How to create ros2 parameters?

the last task of the rosject for the course is to call an action client node this way:

ros2 run nav2_project go_to_pose --ros-args --params-file spot-list.yaml -p spot_name:=corner1

I’ve tried to search it and I tried many codes but I wasn’t able to do it correctly, this topic is neither covered in this course material nor in the prerequisites

Hi @Hegazi ,

The basic way to create parameters for a ROS2 node will be as follows:

# this is a yaml document - this line can be removed #
ros2_node_name: # this is the name of your ros2 program's node
  ros__parameters: # this is a necessary line - it has 2 underscores
    param1: value # direct parameter
    param2: value # direct parameter
    param3: # parameter with sub-parameters
      param3param1: value # sub-parameter
      param3param2: value # sub-parameter

You need to make sure that this yaml config file is called in your launch program when the node starts.

Once the node has started and the parameters file is loaded, You can then do:
ros2 param list on a terminal. You should then see the following in your output:

. # other ros2 nodes
/your_ros2_node_name:
  param1
  param2
  param3
. # other ros2 nodes

Let me know if this helped you and/or if you need more assistance.

Regards,
Girish

1 Like

I’ve created a .yaml file contains 3 spots

and an action client code to choose one a spot from the yaml file to navigate to it using slam
by passing ros arguments in terminal like this:

the client node code:

import rclpy
from rclpy.action import ActionClient
from rclpy.node import Node
from nav2_msgs.action import NavigateToPose
from geometry_msgs.msg import PoseStamped

class MoveToSpot(Node):
    def __init__(self):
        super().__init__("move_to_pose")
        self.client = ActionClient(
            self,
            NavigateToPose,
            '/navigate_to_pose'
        )
        
    def send_goal(self, x, y, z, yaw):

        goal = NavigateToPose.Goal()
        pose = PoseStamped()
        pose.header.frame_id = 'map'
        pose.pose.position.x = x
        pose.pose.position.y = y
        pose.pose.position.z = z
        pose.pose.orientation.w = yaw
        goal.pose = pose
        
        self.client.wait_for_server()
        self._send_goal_future = self.client.send_goal_async(goal, feedback_callback=self.feedback_callback)
        self._send_goal_future.add_done_callback(self.goal_response_callback)

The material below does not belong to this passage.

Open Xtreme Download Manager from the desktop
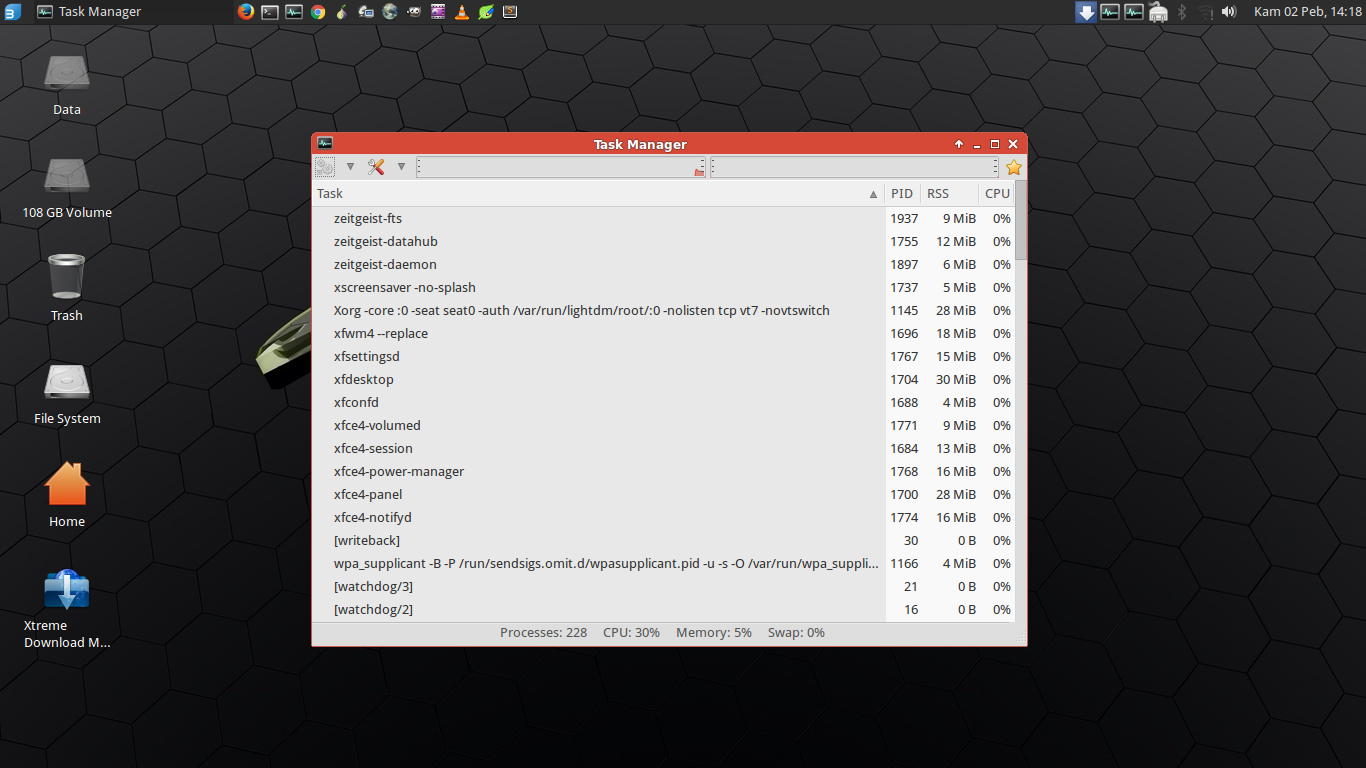 tap(66, 590)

    def goal_response_callback(self, future):
        goal_handle = future.result()
        if not goal_handle.accepted:
            self.get_logger().info('Goal rejected :(')
            return

        self.get_logger().info('Goal accepted :)')

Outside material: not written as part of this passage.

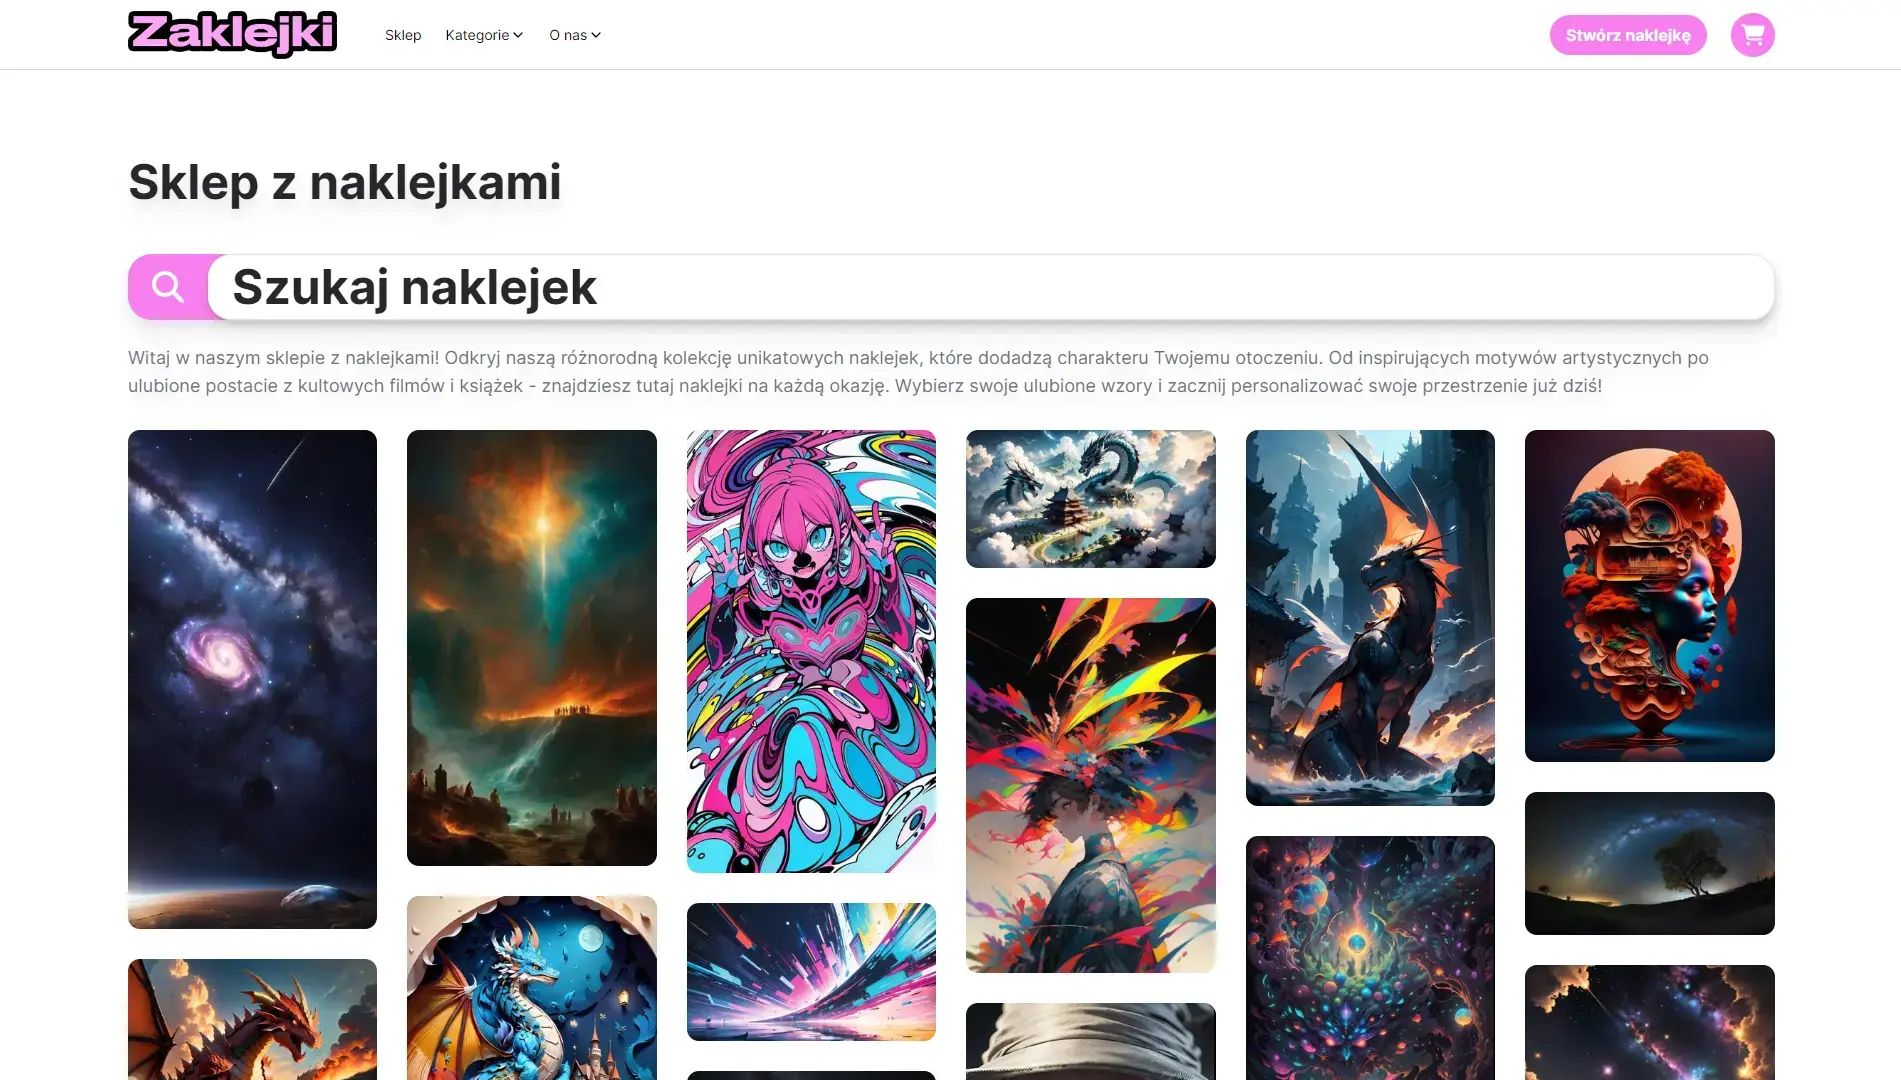Image resolution: width=1901 pixels, height=1080 pixels.
Task: Open the shopping cart icon
Action: [1752, 35]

        self._get_result_future = goal_handle.get_result_async()
        self._get_result_future.add_done_callback(self.get_result_callback)

    def get_result_callback(self, future):
        result = future.result().result
        rclpy.shutdown()

    def feedback_callback(self, feedback_msg):
        feedback = feedback_msg.feedback
        self.get_logger().info(
            'Received feedback: {0}, {1}, {2}'.format(feedback.current_pose.pose.position.x, feedback.current_pose.pose.position.y, feedback.current_pose.pose.orientation.w))
    
def main(args=None):
    rclpy.init(args=None)
    node = MoveToSpot()
    node.send_goal()
    rclpy.spin(node)


if __name__ == '__main__':
    main()

how to modify my code to call the client from terminal as in picture?

Hi @Hegazi ,

To pass ROS2 arguments to a program and access them, you need to add two lines for each of the parameter.

So, in your program go_to_pose, inside the __init__ function, you need to add the following lines:

self.declare_parameter(name="your-param-name")
self.param = self.get_parameter(name="your-param-name").value

# so the lines for "params-file" and "spot-name" will be
self.declare_parameter(name="params-file")
self.params_file = self.get_parameter(name="params-file").value
self.declare_parameter(name="spot-name")
self.spot_name = self.get_parameter(name="spot-name").value

Add these lines after calling the super class, that is, after the line super().__init__("node_name").

I hope this helps. Let me know if you need more clarity.